[Records to use]

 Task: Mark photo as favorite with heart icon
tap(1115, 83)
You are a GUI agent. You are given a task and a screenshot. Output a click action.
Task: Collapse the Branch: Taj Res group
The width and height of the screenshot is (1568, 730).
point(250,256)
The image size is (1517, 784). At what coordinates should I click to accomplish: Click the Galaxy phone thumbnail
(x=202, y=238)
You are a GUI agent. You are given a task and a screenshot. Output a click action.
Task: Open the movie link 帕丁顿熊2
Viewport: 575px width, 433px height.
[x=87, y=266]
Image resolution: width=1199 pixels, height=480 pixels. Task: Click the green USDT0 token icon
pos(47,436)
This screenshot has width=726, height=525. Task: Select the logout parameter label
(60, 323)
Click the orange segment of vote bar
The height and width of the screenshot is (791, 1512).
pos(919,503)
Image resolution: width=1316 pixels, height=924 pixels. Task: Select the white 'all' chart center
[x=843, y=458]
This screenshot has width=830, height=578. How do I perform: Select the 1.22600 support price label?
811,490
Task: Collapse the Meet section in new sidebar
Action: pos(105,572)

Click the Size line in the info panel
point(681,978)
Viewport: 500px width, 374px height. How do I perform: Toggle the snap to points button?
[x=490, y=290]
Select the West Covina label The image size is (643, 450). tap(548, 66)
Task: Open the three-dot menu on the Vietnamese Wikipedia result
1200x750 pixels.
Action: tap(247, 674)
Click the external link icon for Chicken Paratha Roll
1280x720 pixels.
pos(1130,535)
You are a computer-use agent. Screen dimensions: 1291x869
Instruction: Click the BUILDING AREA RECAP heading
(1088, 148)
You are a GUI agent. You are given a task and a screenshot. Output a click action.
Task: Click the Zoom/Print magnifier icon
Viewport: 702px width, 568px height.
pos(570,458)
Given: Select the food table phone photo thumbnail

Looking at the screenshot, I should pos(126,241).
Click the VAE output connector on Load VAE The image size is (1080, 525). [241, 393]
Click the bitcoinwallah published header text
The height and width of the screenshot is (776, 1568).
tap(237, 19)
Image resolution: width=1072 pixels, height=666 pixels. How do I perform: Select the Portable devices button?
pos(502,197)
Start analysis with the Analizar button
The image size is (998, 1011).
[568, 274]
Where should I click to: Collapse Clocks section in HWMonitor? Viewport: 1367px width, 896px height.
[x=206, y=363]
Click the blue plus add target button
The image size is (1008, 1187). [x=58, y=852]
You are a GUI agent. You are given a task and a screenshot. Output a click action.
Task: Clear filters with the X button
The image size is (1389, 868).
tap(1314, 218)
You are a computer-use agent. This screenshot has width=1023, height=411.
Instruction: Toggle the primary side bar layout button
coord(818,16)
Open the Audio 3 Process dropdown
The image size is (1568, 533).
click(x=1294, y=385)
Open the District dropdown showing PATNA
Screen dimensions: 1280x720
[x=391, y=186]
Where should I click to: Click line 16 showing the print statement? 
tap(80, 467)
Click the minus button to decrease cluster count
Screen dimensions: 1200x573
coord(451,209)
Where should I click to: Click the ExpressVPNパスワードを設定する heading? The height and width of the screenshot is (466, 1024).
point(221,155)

[Exercise requirements]
Duplicate every line of the records above exactly, from the first line to the last.

[Exercise output]
 Task: Mark photo as favorite with heart icon
tap(1115, 83)
You are a GUI agent. You are given a task and a screenshot. Output a click action.
Task: Collapse the Branch: Taj Res group
The width and height of the screenshot is (1568, 730).
point(250,256)
The image size is (1517, 784). At what coordinates should I click to accomplish: Click the Galaxy phone thumbnail
(x=202, y=238)
You are a GUI agent. You are given a task and a screenshot. Output a click action.
Task: Open the movie link 帕丁顿熊2
Viewport: 575px width, 433px height.
[x=87, y=266]
Image resolution: width=1199 pixels, height=480 pixels. Task: Click the green USDT0 token icon
pos(47,436)
This screenshot has width=726, height=525. Task: Select the logout parameter label
(60, 323)
Click the orange segment of vote bar
The height and width of the screenshot is (791, 1512).
pos(919,503)
Image resolution: width=1316 pixels, height=924 pixels. Task: Select the white 'all' chart center
[x=843, y=458]
This screenshot has width=830, height=578. How do I perform: Select the 1.22600 support price label?
811,490
Task: Collapse the Meet section in new sidebar
Action: pos(105,572)

Click the Size line in the info panel
point(681,978)
Viewport: 500px width, 374px height. How do I perform: Toggle the snap to points button?
[x=490, y=290]
Select the West Covina label The image size is (643, 450). tap(548, 66)
Task: Open the three-dot menu on the Vietnamese Wikipedia result
1200x750 pixels.
Action: tap(247, 674)
Click the external link icon for Chicken Paratha Roll
1280x720 pixels.
pos(1130,535)
You are a computer-use agent. Screen dimensions: 1291x869
Instruction: Click the BUILDING AREA RECAP heading
(1088, 148)
You are a GUI agent. You are given a task and a screenshot. Output a click action.
Task: Click the Zoom/Print magnifier icon
Viewport: 702px width, 568px height.
pos(570,458)
Given: Select the food table phone photo thumbnail

Looking at the screenshot, I should pos(126,241).
Click the VAE output connector on Load VAE The image size is (1080, 525). [241, 393]
Click the bitcoinwallah published header text
The height and width of the screenshot is (776, 1568).
tap(237, 19)
Image resolution: width=1072 pixels, height=666 pixels. How do I perform: Select the Portable devices button?
pos(502,197)
Start analysis with the Analizar button
The image size is (998, 1011).
[568, 274]
Where should I click to: Collapse Clocks section in HWMonitor? Viewport: 1367px width, 896px height.
[x=206, y=363]
Click the blue plus add target button
The image size is (1008, 1187). [x=58, y=852]
You are a GUI agent. You are given a task and a screenshot. Output a click action.
Task: Clear filters with the X button
The image size is (1389, 868).
tap(1314, 218)
You are a computer-use agent. This screenshot has width=1023, height=411.
Instruction: Toggle the primary side bar layout button
coord(818,16)
Open the Audio 3 Process dropdown
The image size is (1568, 533).
click(x=1294, y=385)
Open the District dropdown showing PATNA
Screen dimensions: 1280x720
[x=391, y=186]
Where should I click to: Click line 16 showing the print statement? 
tap(80, 467)
Click the minus button to decrease cluster count
Screen dimensions: 1200x573
coord(451,209)
Where should I click to: Click the ExpressVPNパスワードを設定する heading? The height and width of the screenshot is (466, 1024).
point(221,155)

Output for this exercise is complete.